■ Problems to work on
A) Print the passage of the Nalini Nadkarni lecture announcement starting at "She has spent" and ending at "the human genome.", word for word.
B) Proceed with the Nalini Nadkarni lecture announcement from its final sentence onward.

■ Supplied passage
=== Section Start ===
Forest canopy expert Nalini Nadkarni will speak on “Between Earth and Sky: Our Intimate Connection With Trees” on Tuesday, April 27 at 7:30 p.m. in Bowker Auditorium as part of the Environmental Lecture Series.
Nadkarni has been called “the queen of forest canopy research,” a field that relates directly to three of the most pressing environmental issues of our time: the maintenance of biodiversity, the stability of world climate, and the sustainability of forests.
She has spent more than two decades climbing the tall trees of Costa Rica, Papua New Guinea, the Amazon and the Pacific Northwest. In 1994, she realized that there was no central database for storing and analyzing the research she was gathering, so she invented one. This state-of-the-art repository, called the Big Canopy Database, is credited with speeding cross-disciplinary collaboration just as a common database revolutionized the mapping of the human genome.
Nadkarni, a professor at Evergreen State College in Olympia, Wash., is known for using nontraditional pathways to raise awareness of nature’s importance, working with prisoners, artists, dancers, musicians, and even loggers. Her work has been featured in Glamour, National Geographic, on TV and in a giant-screen film, as well as in traditional science publications.
=== Section End ===
■ Supplied data
=== Section Start ===
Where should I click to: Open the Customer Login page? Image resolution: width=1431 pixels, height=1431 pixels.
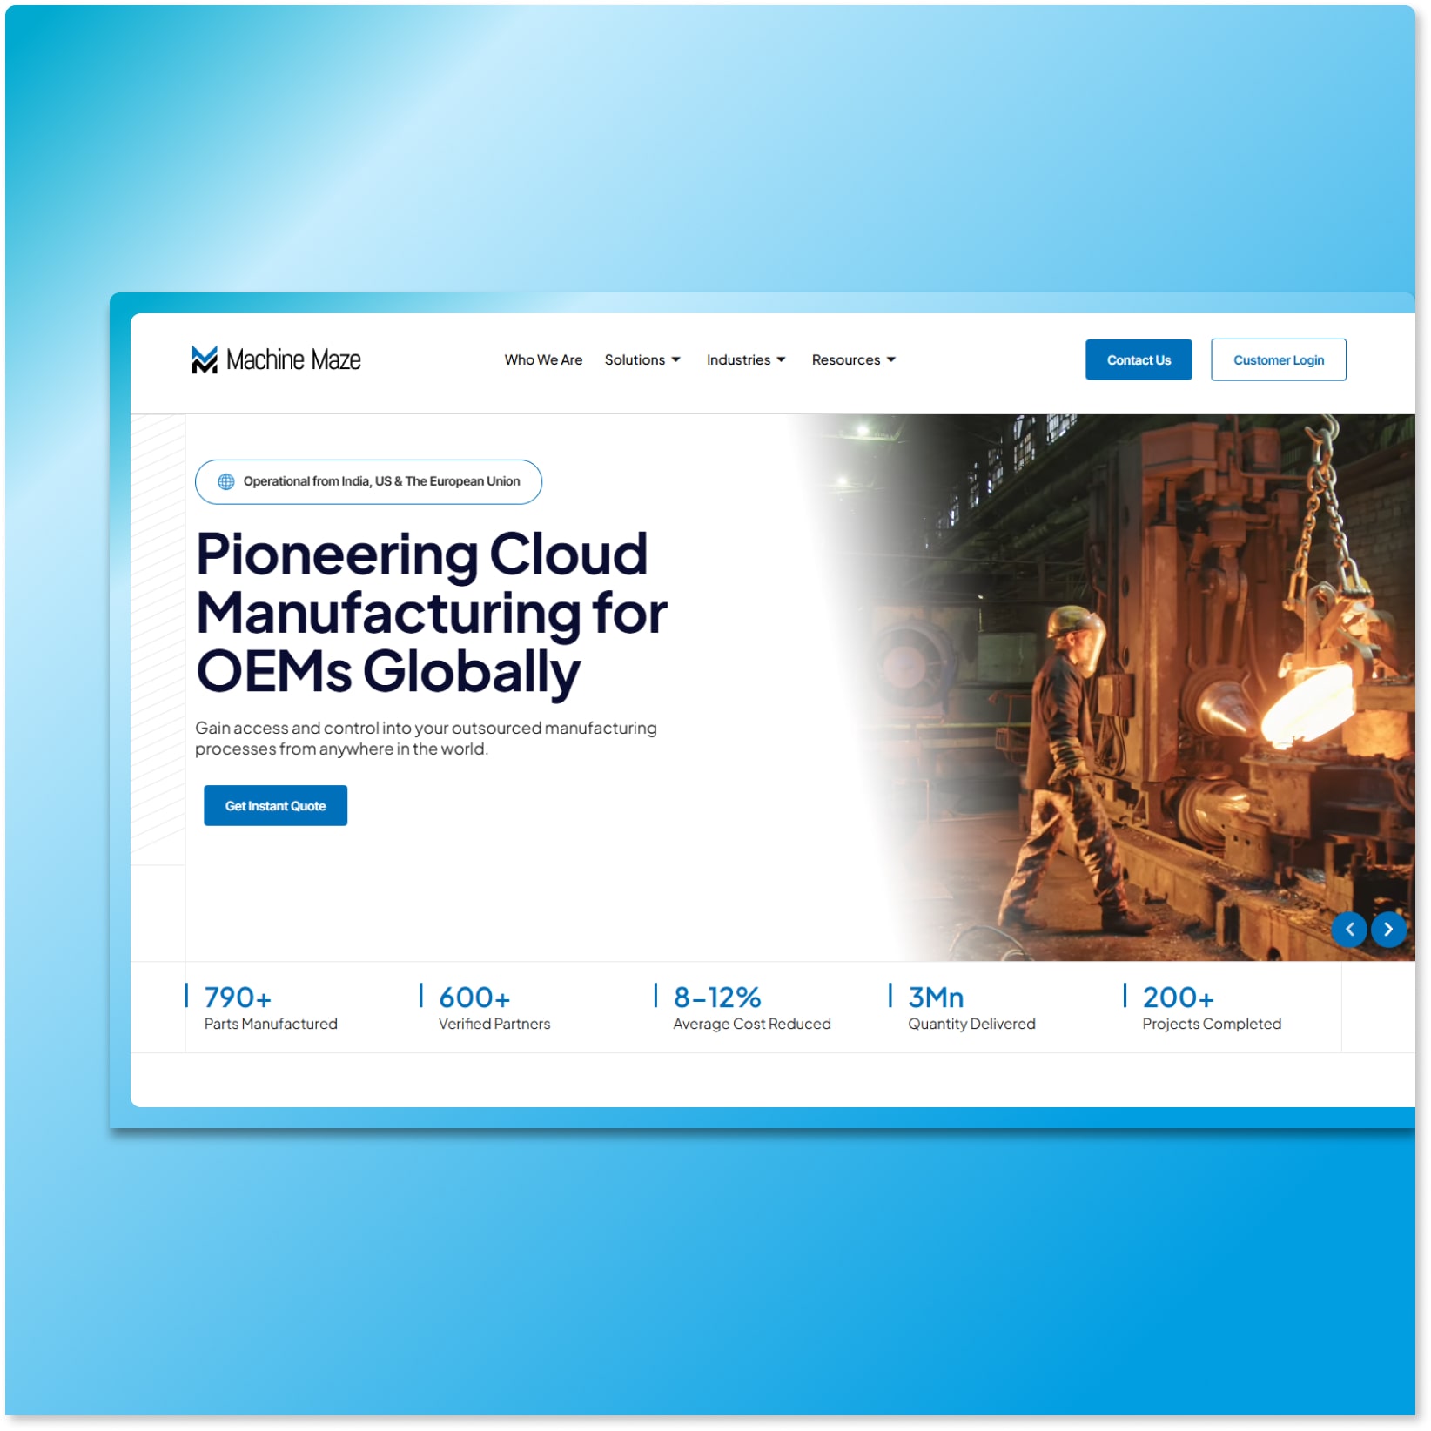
=== Section End ===
■ Results in order
A)
She has spent more than two decades climbing the tall trees of Costa Rica, Papua New Guinea, the Amazon and the Pacific Northwest. In 1994, she realized that there was no central database for storing and analyzing the research she was gathering, so she invented one. This state-of-the-art repository, called the Big Canopy Database, is credited with speeding cross-disciplinary collaboration just as a common database revolutionized the mapping of the human genome.

B)
In 1994, she co-founded and is president of the International Canopy Network, a non-profit organization that fosters communication among researchers, educators, and conservationists concerned with forest canopies. She spends a great deal of energy on public outreach to the general public, children, and policy-makers on matters concerning forest canopies and forest conservation. She has appeared in numerous television documentaries, and was most recently featured as a canopy scientist in the National Geographic television special on tropical forest canopies, titled “Heroes of the High Frontier,” which won an Emmy for best documentary film of 2001.
A new project she initiated involves the creation of a multi-disciplinary Forest Canopy Walkway project on the Evergreen State College campus.
In 2001, she received a Guggenheim Fellowship to pursue her interests in communication of forest canopy research results to non-scientists with collaborations of artists, musicians, physicians, sports figures, and religious leaders.
The lecture is free and open to the public.